La guerra in Ucraina e il conseguente rincaro delle materie prime, dei costi del gas, delle bollette quanto influisce e influirà sul vostro lavoro?
«E’ difficile valutare l’impatto, ma l’incremento dei costi delle materie prime si sentiva già prima della guerra. Il prezzo dell’acciaio era già aumentato di oltre il 50% e incrementi analoghi li abbiamo registrati per il rame e l’alluminio. La guerra non può che peggiorare la situazione, perché il costo dell’energia sta aumentando a dismisura».
I prossimi lavori o progetti che avete in cantiere.

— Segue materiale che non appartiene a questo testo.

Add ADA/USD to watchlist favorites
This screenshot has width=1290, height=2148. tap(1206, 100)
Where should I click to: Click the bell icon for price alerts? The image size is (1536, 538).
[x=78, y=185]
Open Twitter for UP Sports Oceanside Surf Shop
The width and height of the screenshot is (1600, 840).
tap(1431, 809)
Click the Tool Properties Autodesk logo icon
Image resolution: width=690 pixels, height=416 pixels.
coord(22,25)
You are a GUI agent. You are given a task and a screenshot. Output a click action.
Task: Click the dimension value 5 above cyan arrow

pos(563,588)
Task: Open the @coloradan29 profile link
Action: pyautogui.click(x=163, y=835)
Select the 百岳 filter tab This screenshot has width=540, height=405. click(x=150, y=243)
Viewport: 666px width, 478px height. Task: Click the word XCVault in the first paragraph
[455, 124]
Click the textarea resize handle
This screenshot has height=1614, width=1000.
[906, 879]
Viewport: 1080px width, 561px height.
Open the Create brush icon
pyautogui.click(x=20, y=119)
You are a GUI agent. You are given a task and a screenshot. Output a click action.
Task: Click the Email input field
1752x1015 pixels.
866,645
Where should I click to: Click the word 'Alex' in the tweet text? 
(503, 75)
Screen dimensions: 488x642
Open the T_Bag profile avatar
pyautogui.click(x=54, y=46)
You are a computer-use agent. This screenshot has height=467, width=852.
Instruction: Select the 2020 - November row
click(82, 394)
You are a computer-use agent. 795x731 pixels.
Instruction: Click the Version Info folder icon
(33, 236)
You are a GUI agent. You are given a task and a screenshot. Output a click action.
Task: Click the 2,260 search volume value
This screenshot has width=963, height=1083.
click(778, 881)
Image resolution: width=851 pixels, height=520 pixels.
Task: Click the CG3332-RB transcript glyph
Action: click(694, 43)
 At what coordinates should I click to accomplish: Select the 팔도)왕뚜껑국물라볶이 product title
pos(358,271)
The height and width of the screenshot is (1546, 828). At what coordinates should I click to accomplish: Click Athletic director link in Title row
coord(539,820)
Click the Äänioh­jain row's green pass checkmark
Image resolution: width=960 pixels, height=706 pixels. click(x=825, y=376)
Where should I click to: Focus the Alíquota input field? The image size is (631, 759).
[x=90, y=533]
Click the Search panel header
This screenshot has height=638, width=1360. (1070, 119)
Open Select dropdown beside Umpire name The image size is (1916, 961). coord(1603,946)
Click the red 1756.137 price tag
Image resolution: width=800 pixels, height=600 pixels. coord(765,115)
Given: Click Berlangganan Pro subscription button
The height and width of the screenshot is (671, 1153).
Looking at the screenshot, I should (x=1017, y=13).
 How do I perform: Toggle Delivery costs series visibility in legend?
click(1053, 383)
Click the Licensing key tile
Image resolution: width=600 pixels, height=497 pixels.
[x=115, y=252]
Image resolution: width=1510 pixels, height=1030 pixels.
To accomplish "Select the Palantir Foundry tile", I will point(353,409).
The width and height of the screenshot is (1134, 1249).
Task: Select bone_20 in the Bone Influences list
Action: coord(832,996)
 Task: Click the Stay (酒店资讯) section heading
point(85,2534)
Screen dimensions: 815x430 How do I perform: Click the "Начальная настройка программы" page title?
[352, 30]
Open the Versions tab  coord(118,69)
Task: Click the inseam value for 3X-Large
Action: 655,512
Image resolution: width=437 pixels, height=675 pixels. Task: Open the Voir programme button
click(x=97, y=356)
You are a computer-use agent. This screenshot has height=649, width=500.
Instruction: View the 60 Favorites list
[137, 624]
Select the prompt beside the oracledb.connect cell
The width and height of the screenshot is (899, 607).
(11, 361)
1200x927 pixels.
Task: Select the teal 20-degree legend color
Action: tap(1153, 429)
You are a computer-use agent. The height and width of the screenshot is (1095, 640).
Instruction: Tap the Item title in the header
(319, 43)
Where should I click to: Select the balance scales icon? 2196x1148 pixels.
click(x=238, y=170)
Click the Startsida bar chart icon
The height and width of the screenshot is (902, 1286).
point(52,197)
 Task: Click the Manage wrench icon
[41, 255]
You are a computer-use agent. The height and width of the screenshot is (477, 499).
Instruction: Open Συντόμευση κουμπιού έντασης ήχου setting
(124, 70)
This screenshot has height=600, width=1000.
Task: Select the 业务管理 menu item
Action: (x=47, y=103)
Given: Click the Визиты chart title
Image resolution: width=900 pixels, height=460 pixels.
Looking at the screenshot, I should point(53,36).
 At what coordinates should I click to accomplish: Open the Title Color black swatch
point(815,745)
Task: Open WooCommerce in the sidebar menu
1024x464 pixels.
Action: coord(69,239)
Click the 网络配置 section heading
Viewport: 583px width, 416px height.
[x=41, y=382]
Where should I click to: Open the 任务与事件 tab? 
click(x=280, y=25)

«Stiamo lavorando nell’ambito oil&gas, ma anche in quello dell’eolico offshore. Abbiamo progetti per la Costa Atlantica, per il Mar Baltico e per il Golfo Arabico. Tramite le nostre sussidiarie all’estero lavoriamo anche in Africa occidentale e nel Mar Caspio. La scelta di acquisire Green Methane è stata corretta e il fatturato sta aumentando anche per il biometano».
Il futuro?
«Le rinnovabili sono certamente il futuro ma non il futuro prossimo, adesso bisogna lavorare su un mix fatto di gas e rinnovabili, anche perché queste ultime non garantiscono continuità di approvvigionamento. Un altro ambito che credo avrà futuro è quello della cattura e dello stoccaggio della CO2, che è fondamentale per il contenimento dei cambiamenti climatici. A questo proposito, Ravenna ha un enorme potenziale».